** begin EXERCISE MATERIAL **

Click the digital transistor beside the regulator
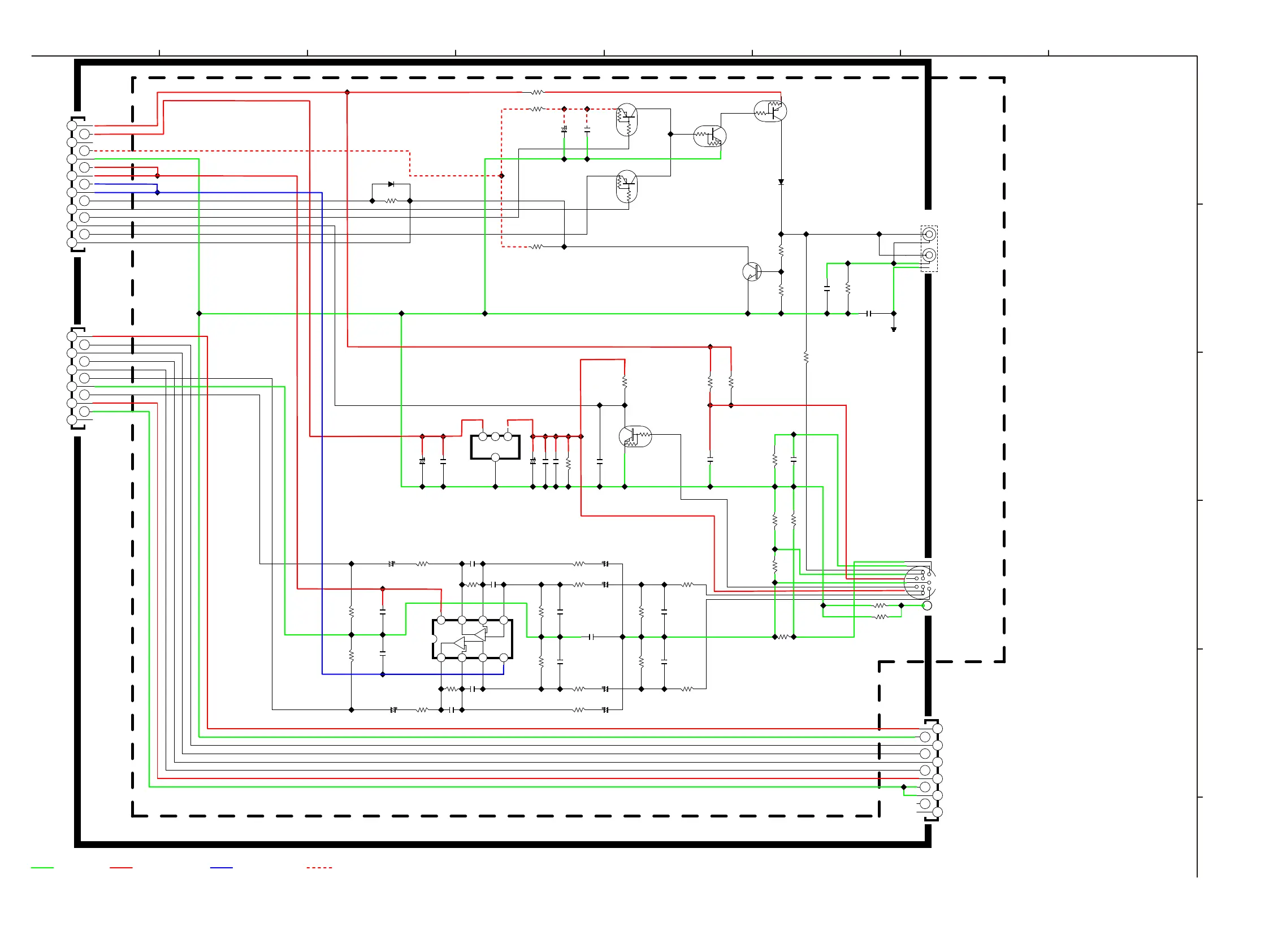634,437
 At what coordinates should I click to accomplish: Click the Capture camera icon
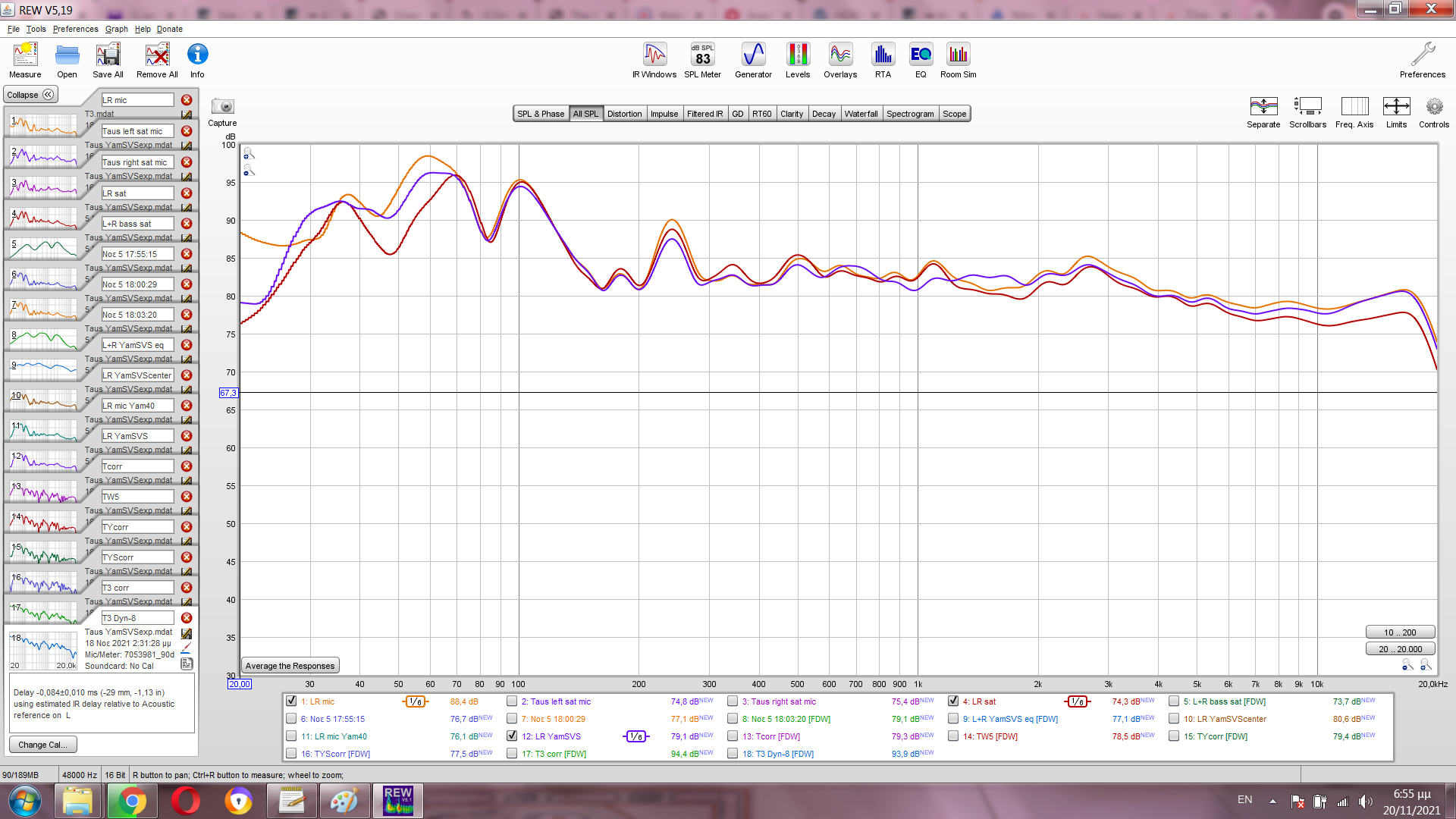222,107
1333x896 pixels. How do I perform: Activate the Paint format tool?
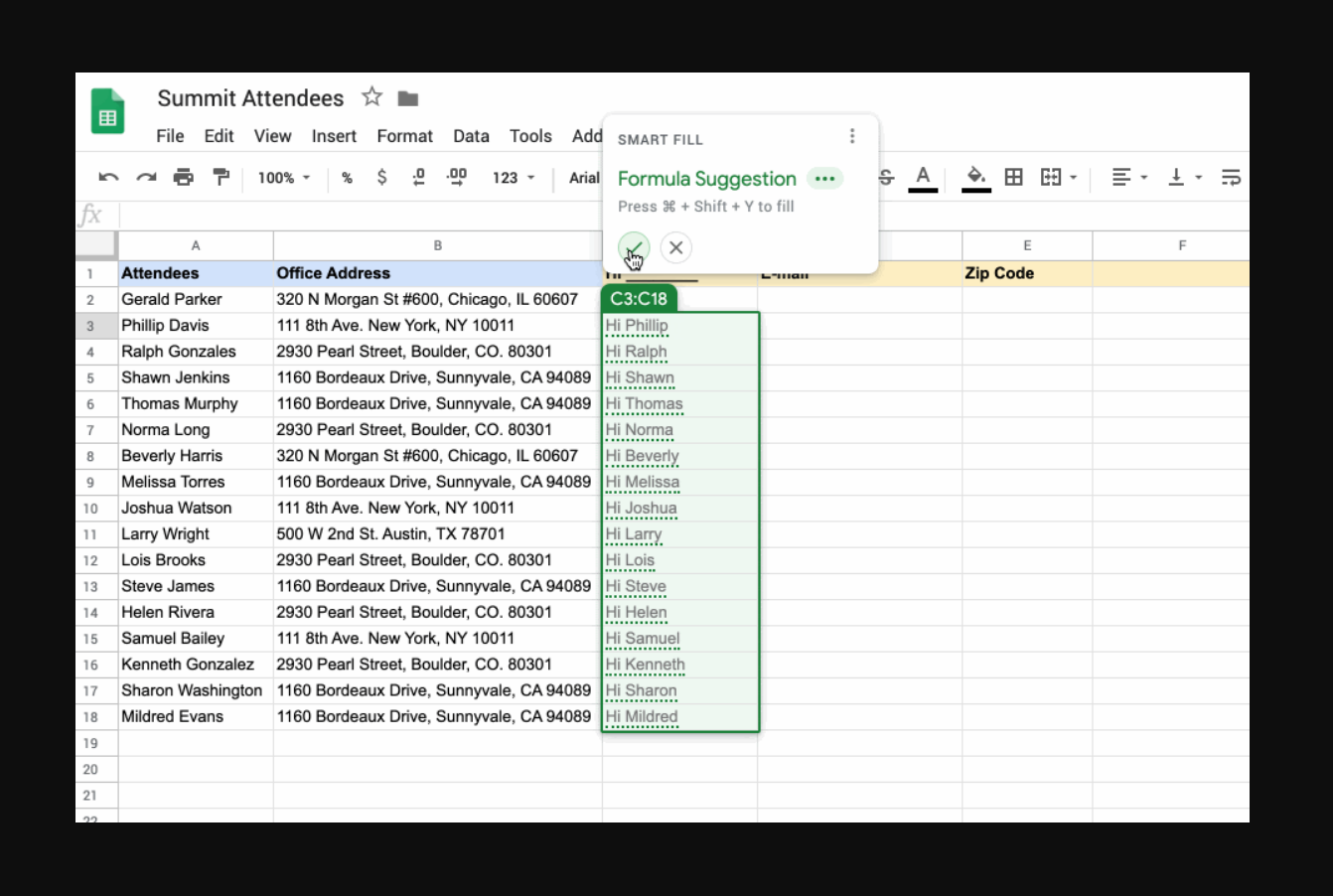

** end EXERCISE MATERIAL **

WHAT IS NEEDED: Write out the records word for word, starting with the line that contains "At what coordinates" and continuing through the end of the records. Leave the pictures out.

TASK ANSWER:
 At what coordinates should I click to accomplish: Click the Capture camera icon
222,107
1333x896 pixels. How do I perform: Activate the Paint format tool?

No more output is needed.